DIRECTIONS FOR THIS TASK:
Give back an exact copy of the lines below, from the first through the line with "Zwroty i reklamacje (950, 1383)"; please stop there.

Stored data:
★ ★ ★

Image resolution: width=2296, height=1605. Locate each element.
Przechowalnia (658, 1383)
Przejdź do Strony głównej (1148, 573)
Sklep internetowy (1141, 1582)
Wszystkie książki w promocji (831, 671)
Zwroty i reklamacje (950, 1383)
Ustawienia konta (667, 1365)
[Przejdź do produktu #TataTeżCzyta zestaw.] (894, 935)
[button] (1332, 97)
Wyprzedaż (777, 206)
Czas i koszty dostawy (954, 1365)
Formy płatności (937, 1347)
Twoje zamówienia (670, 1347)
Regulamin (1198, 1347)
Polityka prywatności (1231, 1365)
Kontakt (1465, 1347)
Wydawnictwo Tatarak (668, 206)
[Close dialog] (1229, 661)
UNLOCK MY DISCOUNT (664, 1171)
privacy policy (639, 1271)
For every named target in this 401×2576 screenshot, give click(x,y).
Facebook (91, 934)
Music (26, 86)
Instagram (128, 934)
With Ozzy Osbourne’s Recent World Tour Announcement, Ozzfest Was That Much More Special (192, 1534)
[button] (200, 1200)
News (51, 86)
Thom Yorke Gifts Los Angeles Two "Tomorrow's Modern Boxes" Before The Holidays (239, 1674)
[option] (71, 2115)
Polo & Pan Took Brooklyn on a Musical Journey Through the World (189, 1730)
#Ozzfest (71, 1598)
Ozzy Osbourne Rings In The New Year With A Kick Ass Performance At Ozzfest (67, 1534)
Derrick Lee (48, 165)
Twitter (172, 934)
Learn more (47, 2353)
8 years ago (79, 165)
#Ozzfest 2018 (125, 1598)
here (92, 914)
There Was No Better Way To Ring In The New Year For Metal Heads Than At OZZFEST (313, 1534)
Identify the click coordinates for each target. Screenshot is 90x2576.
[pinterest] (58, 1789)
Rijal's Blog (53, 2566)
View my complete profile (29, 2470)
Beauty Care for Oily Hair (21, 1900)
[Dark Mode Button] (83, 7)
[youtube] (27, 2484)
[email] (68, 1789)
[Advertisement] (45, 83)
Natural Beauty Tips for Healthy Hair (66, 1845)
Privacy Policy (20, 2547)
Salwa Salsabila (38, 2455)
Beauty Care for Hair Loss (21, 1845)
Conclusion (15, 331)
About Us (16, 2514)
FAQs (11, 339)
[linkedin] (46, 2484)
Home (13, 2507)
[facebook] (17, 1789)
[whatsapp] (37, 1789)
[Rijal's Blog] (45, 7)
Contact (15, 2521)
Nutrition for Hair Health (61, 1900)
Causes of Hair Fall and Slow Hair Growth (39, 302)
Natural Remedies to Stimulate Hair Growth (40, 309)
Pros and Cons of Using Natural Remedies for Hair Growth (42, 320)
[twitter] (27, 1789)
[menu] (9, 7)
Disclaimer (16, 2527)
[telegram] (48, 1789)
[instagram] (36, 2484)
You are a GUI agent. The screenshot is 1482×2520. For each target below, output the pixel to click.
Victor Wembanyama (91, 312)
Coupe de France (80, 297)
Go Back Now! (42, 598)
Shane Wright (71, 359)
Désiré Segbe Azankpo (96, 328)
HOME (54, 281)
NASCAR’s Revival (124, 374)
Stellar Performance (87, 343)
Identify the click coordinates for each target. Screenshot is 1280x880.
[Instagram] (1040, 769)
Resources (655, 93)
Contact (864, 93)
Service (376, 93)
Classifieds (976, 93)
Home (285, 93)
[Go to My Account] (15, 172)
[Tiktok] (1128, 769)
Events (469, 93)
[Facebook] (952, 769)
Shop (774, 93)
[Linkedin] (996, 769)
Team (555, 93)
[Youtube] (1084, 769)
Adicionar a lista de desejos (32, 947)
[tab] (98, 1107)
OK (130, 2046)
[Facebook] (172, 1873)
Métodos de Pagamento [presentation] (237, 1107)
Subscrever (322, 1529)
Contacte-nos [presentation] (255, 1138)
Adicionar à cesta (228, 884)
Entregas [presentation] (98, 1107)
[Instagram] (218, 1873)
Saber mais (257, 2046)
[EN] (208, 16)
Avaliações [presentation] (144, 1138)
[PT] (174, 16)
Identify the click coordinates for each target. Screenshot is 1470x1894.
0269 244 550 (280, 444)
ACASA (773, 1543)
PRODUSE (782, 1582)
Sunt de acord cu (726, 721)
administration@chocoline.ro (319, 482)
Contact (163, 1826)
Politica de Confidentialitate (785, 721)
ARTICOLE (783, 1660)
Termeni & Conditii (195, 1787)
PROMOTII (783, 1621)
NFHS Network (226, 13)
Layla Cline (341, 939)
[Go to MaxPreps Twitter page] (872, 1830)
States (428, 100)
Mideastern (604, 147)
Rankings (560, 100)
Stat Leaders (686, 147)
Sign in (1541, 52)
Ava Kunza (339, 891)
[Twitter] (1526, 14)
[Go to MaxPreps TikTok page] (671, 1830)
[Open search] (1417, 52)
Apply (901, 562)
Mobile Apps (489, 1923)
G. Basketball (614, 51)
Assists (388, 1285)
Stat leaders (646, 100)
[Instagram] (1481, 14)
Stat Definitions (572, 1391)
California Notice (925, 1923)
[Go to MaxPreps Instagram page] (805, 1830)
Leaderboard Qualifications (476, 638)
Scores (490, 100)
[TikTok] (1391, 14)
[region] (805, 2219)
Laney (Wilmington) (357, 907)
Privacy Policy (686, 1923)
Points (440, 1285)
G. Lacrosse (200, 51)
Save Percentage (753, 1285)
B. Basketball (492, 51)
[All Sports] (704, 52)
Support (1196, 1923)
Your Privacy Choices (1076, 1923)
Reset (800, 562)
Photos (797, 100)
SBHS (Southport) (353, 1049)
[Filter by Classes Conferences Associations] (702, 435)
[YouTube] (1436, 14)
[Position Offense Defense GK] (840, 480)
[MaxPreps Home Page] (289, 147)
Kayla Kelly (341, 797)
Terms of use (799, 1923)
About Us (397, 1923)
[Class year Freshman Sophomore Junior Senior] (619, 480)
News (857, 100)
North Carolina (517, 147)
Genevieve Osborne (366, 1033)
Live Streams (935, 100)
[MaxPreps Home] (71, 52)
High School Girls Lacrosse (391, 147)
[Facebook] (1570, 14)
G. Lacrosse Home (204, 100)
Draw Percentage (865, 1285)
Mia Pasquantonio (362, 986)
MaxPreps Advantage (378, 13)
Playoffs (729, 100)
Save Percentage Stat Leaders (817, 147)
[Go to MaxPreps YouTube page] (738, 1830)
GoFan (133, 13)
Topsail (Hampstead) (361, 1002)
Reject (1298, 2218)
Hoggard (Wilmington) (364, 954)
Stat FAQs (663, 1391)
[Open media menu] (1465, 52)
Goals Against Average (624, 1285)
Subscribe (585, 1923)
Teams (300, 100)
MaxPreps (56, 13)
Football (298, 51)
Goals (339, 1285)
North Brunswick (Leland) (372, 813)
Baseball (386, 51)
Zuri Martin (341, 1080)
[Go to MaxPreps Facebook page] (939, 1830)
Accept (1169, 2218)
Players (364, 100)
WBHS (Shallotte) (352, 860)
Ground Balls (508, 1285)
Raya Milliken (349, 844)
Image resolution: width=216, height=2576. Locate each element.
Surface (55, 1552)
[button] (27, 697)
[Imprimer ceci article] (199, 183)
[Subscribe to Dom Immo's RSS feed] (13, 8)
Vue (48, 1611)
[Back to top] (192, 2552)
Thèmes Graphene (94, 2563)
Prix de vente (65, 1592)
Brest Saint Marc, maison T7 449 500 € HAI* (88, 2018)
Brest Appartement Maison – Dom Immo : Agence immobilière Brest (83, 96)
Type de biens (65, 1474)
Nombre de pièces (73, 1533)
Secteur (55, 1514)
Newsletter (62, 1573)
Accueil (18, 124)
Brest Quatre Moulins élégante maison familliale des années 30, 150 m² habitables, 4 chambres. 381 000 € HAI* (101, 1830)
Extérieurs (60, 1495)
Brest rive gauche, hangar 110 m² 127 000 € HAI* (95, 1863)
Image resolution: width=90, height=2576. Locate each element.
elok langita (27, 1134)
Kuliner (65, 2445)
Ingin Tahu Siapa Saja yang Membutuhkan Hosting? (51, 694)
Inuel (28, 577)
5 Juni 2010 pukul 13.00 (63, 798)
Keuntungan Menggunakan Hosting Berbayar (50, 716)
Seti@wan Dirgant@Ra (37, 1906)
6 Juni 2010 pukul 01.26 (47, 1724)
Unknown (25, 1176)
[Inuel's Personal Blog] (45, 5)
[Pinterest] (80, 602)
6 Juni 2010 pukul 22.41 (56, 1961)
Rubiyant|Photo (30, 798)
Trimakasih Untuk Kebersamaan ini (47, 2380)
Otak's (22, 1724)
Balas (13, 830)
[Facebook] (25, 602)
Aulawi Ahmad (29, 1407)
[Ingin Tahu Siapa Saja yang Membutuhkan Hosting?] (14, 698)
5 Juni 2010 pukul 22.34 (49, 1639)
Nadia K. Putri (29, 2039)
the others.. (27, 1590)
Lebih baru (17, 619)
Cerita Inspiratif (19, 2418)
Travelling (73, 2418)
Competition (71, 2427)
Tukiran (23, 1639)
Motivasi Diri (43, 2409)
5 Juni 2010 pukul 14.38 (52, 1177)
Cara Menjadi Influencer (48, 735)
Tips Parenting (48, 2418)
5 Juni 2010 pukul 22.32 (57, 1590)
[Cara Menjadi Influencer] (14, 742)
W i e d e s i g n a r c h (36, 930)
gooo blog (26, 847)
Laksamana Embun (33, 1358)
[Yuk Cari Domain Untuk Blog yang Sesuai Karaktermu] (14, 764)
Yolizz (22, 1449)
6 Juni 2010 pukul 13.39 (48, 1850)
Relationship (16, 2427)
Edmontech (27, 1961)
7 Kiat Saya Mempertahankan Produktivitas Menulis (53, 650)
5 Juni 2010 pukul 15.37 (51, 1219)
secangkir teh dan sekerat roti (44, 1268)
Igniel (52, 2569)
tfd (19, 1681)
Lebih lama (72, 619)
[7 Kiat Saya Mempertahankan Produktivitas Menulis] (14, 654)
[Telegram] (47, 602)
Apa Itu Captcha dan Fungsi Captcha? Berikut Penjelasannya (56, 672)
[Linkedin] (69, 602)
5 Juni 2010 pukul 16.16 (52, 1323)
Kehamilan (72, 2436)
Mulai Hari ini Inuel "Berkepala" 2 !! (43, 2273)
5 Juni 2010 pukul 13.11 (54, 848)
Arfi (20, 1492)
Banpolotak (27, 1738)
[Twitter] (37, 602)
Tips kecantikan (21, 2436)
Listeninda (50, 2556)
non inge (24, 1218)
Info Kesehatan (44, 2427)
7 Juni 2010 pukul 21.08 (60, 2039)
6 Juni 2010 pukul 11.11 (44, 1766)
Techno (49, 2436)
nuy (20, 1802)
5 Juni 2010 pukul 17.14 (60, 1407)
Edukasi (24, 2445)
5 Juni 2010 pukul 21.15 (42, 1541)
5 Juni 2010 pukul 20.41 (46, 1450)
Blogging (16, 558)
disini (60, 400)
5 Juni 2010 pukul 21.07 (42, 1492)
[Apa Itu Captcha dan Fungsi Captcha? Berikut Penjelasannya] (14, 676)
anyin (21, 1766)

★ ★ ★

ANSWER TO THE EXERCISE:
Image resolution: width=2296, height=1605. Locate each element.
Przechowalnia (658, 1383)
Przejdź do Strony głównej (1148, 573)
Sklep internetowy (1141, 1582)
Wszystkie książki w promocji (831, 671)
Zwroty i reklamacje (950, 1383)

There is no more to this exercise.